=== Source document ===

A stop for lunch on a great little beach looking upstream to one rapid and right next to another rapid allows us to dry out and eat.  Some fun showing quicksand off to the unwary by adding water to an already low area of wet sand has Natalie and others quickly sinking to their knees, with the rest of us ready to pull them out.  We sit in the sand after lunch and make like lizards basking in the heat before dawning our wet gear and going out to face the water, which is always in the 40’s here.  Those of us who run other rivers and are used to water in the 50’s and 60’s notice the difference.   Some of us are dressed in fleece and rain gear over long underwear and with waterproof boots; some us are dressed in 2-piece waterproof clothing over long underwear and fleece; and some of us are wearing drysuits, which are one piece contraptions with tight gaskets at the neck and wrists, have waterproof feet socks built in that we put river boots over, and have a waterproof zipper across the chest, which makes it both hard to get into and out of and totally waterproof.  It also makes it very hot, so most who are wearing those struggle to get out of the upper part when we land and then struggle to get into it before we leave.  I am wearing a waterproof top with an inner liner that tucks into my waterproof pants, and then a heavy-duty top layer that tightens over the pants.  I have a drysuit with me, but will probably wear it only on the days that the weather is bad, or that I feel I have a chance of swimming because of the rapids we are to run that day.  I think I have 2 more days of what I am wearing and then will be in the drysuit for about 10 days – Unkar, Solkdologer, Hance, Horn, the Gems, Crystal, and Lava, to name just a few of what we have to come.

=== Data excerpt ===

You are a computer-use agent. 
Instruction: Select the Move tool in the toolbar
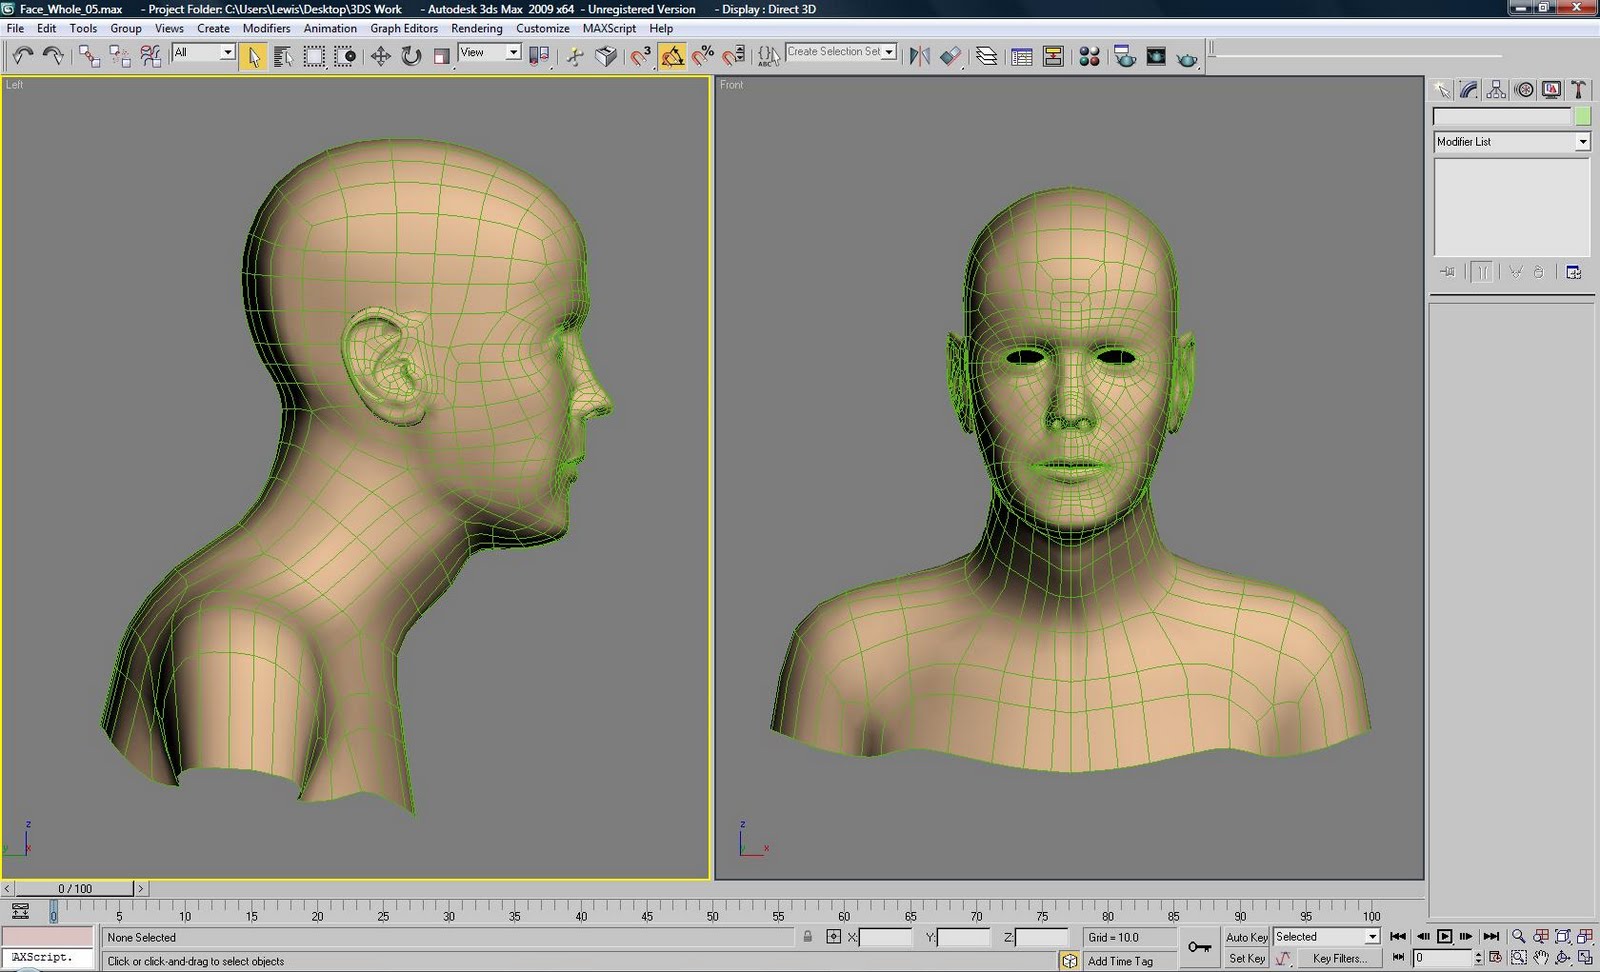pyautogui.click(x=380, y=56)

===

What is being asked
In the river trip account, what range is the water temperature always in?

Right answer
The 40s.